This approach not only drastically reduces the computational cost of fine-tuning but also preserves the model’s original performance, making it particularly suitable for model optimization in environments with limited data or computational resources. For detailed principles, refer to the paper LoRA: Low-Rank Adaptation of Large Language Models.
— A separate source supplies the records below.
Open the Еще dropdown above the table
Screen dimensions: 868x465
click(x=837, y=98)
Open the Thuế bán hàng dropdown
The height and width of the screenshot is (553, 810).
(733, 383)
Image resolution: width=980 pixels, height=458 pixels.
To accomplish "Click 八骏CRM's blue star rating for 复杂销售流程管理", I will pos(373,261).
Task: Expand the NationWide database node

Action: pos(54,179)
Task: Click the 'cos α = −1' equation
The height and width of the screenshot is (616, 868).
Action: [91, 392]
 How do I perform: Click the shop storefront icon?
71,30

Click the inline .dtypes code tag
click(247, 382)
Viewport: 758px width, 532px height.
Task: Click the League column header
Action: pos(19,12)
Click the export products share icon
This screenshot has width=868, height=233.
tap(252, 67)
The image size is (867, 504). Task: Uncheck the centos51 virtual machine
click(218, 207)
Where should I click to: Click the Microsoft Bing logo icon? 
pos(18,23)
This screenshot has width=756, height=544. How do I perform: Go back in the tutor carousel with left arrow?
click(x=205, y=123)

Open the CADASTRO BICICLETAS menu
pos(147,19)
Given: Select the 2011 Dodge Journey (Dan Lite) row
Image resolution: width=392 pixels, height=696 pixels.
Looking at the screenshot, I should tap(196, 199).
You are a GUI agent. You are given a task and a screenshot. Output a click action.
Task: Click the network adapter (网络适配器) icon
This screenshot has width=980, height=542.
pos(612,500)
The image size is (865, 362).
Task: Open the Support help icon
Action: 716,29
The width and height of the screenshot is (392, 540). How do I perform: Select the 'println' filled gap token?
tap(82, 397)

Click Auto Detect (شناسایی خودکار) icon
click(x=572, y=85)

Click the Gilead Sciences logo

Modifying the Configuration File
Based on the full-parameter fine-tuning configuration file, add LoRA-related parameters to the model configuration and rename it to fine_tune_qwen2_5_7b_8k_lora.yaml
. Below is an example configuration snippet showing how to add LoRA fine-tuning parameters for the Qwen2.5-7B model:
# model config
model:
model_config:
...
pet_config:
pet_type: lora
lora_rank: 16
lora_alpha: 16
lora_dropout: 0.05
target_modules: '.*wq|.*wk|.*wv|.*wo'
Detailed Explanation of pet_config Parameters
In the model_config
, pet_config
is the core configuration section for LoRA fine-tuning, used to specify LoRA-related parameters. The parameters are explained as follows:
pet_type: Specifies the type of Parameter-Efficient Tuning (PET) as LoRA. This means LoRA modules will be inserted into key layers of the model to reduce the number of parameters required for fine-tuning.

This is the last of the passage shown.